### PAGE EXTRACT
________________________________________

I have created a layout that consists of imageviews and textviews. When I run the App every thing is fine on portrait screen orientation, but when I rotate the device to be in lanscape the imageviews shrinks (smaller in size).
I want to have (regardless of the screen orientation) the same size of views. I do not want the views to look smaller or bigger, I want the same sizes across different screen orientations.
Note: All dimesnions in the layout are in dp for width and height and the text font it is in sp.
Are your ImageView's being sized by attributes that align to edges, and then margin distances? This would distort your image as the parent boundaries change on device orientation.
Also, please provide your xml code, I don't have the reputation to ask as a comment.
Android tries to help you create responsive layouts (layouts that change the position and size of elements depending on how large the device screen is) through the use of things like layout_weights, settinging the width/height to match_parent, etc. Because of this, if you use these attributes and then rotate the phone screen, the size of your images is going to change because the system will think that you want to text/images to change size depending on orientation or device screen size.

________________________________________

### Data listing

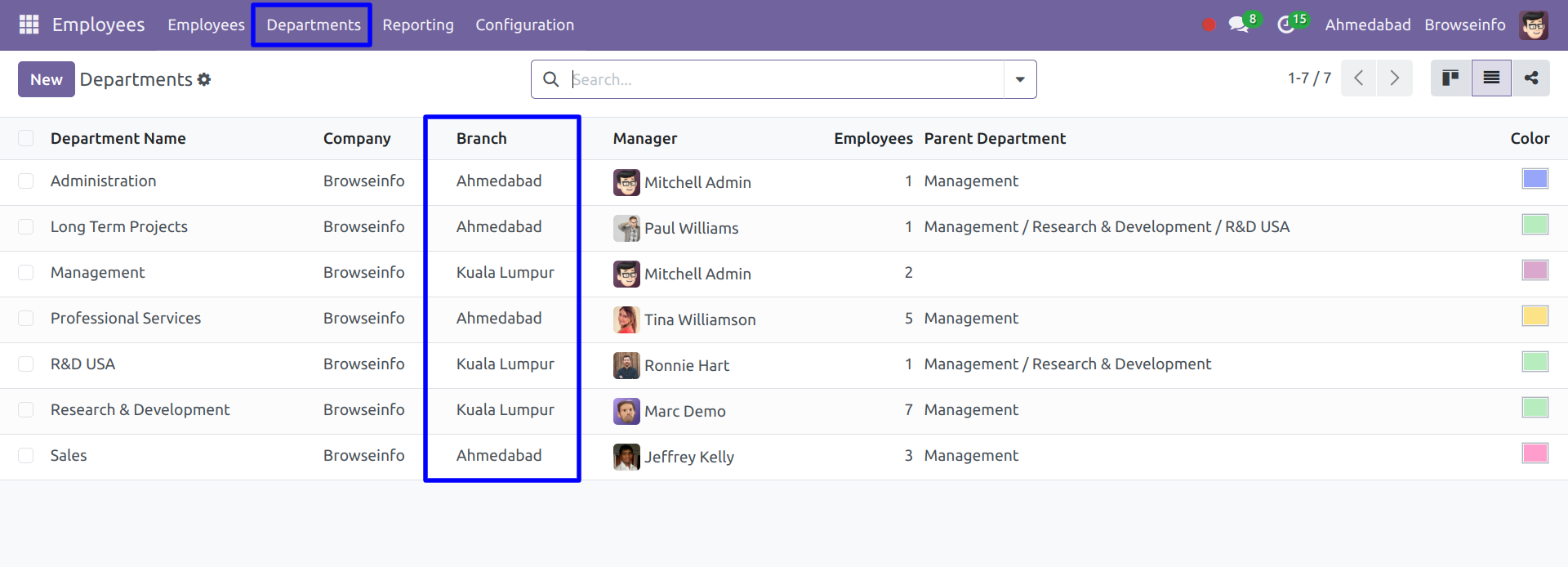Viewport: 1568px width, 567px height.
Task: Click the Management row's purple color swatch
Action: 1535,270
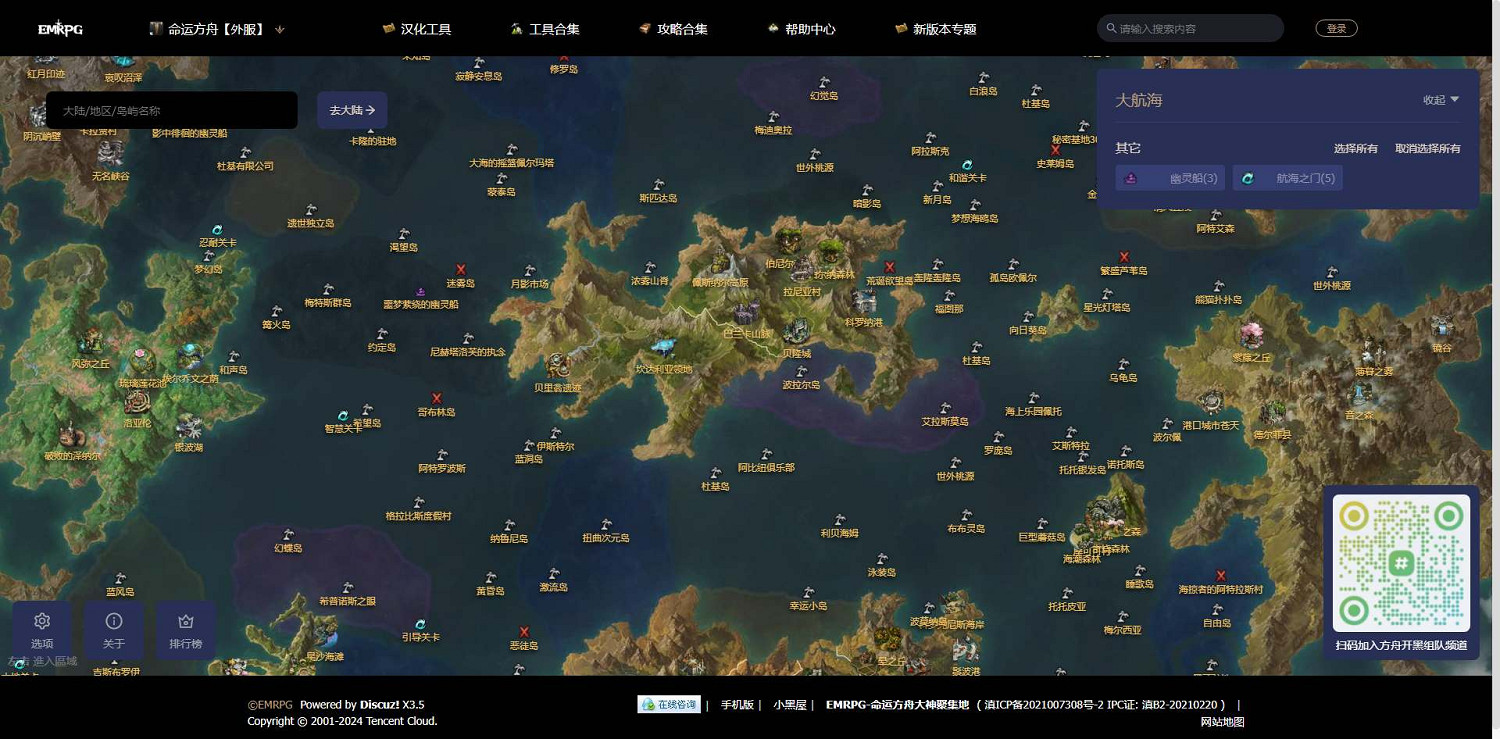Open the 攻略合集 menu item
Screen dimensions: 1500x739
tap(673, 29)
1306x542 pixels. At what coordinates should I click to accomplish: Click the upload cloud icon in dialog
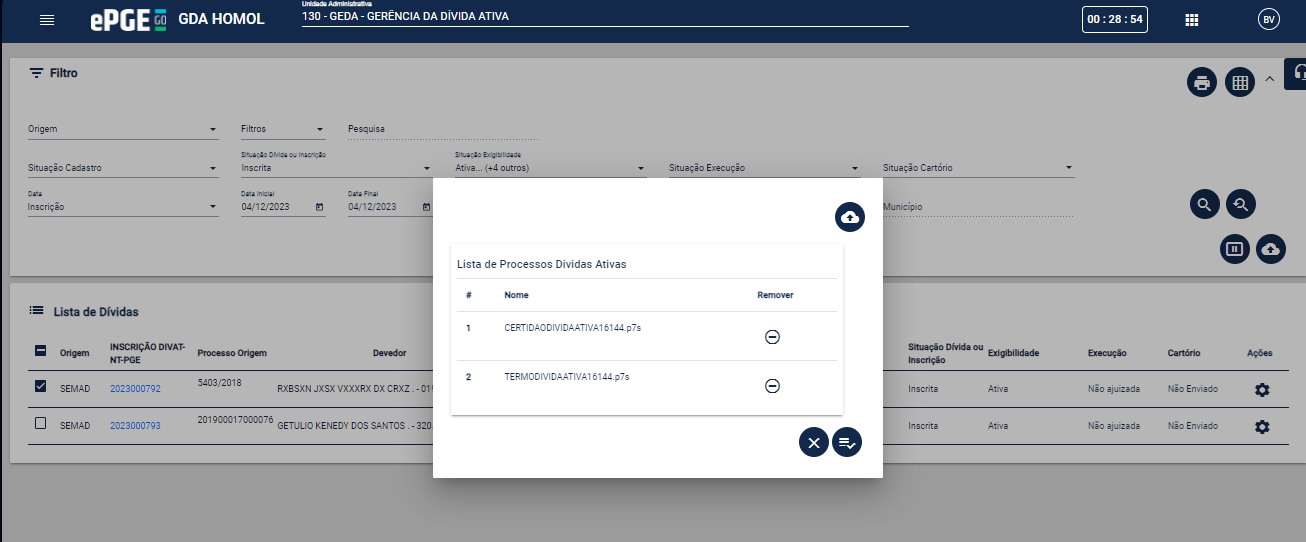pyautogui.click(x=849, y=217)
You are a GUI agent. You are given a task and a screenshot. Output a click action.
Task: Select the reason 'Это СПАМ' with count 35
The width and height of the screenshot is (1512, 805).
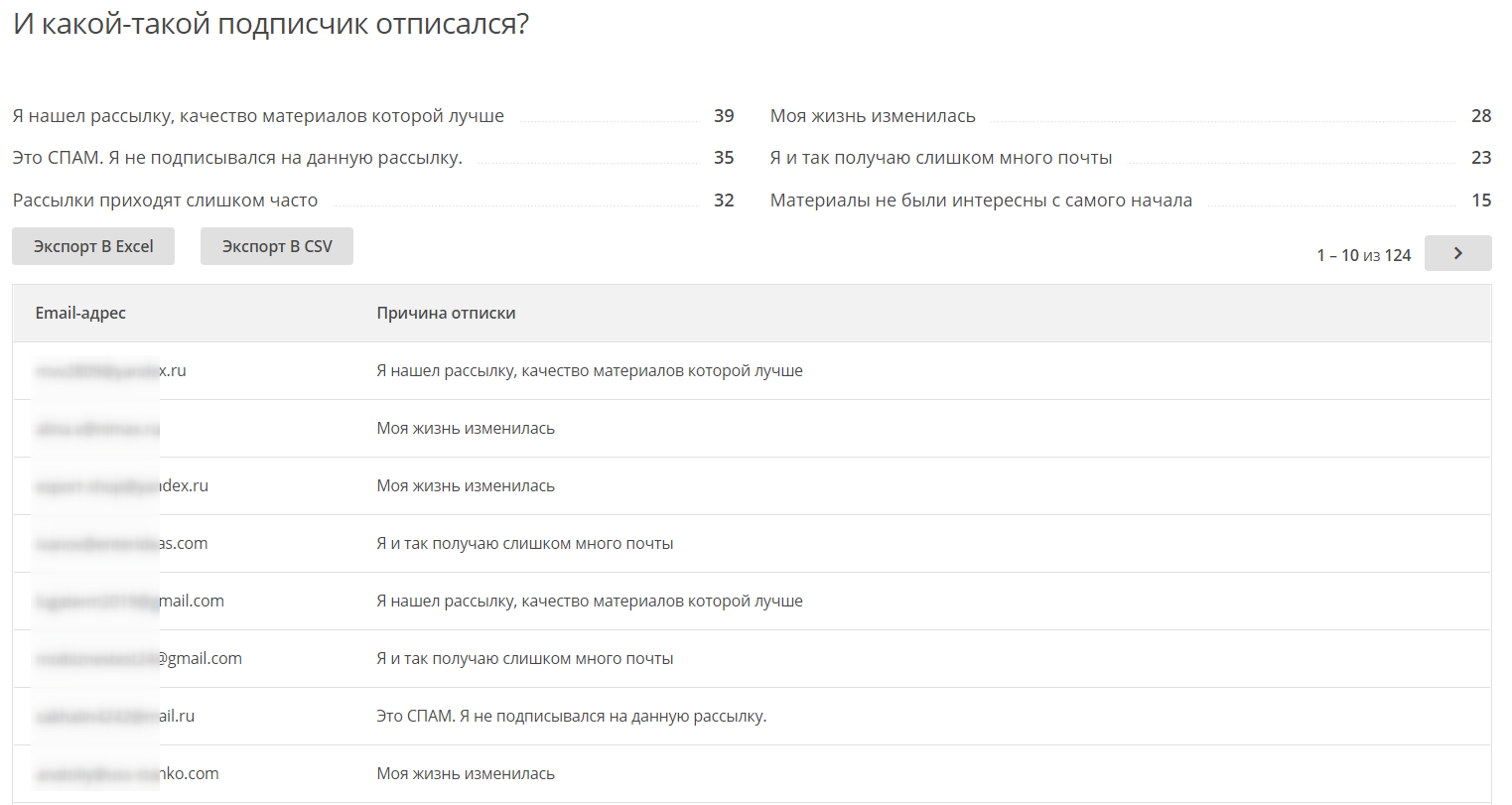[x=373, y=158]
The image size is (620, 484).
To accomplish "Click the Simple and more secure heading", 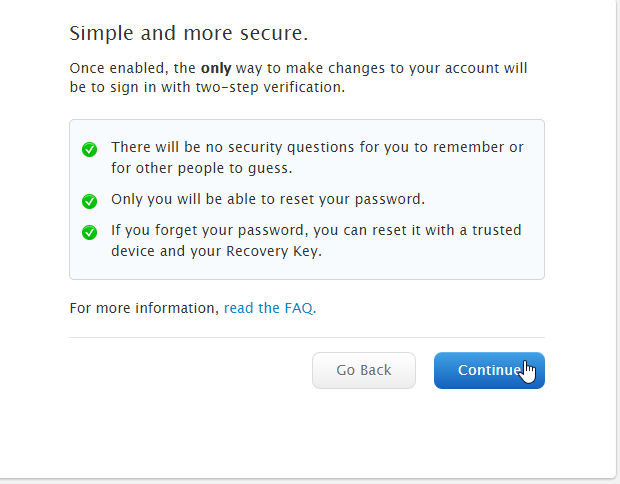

________________________________________

### DIRECTIVES
• 1. Translate this sentence from the Android layout question into Spanish: "This would distort your image as the parent boundaries change on device orientation."
• 2. From the Android layout question, extract the passage starting with "I have created" and going on through "different screen orientations.".

### THE REPLIES
• 1. Esto distorsionaría tu imagen a medida que los límites del elemento padre cambian con la orientación del dispositivo.

• 2.
I have created a layout that consists of imageviews and textviews. When I run the App every thing is fine on portrait screen orientation, but when I rotate the device to be in lanscape the imageviews shrinks (smaller in size).
I want to have (regardless of the screen orientation) the same size of views. I do not want the views to look smaller or bigger, I want the same sizes across different screen orientations.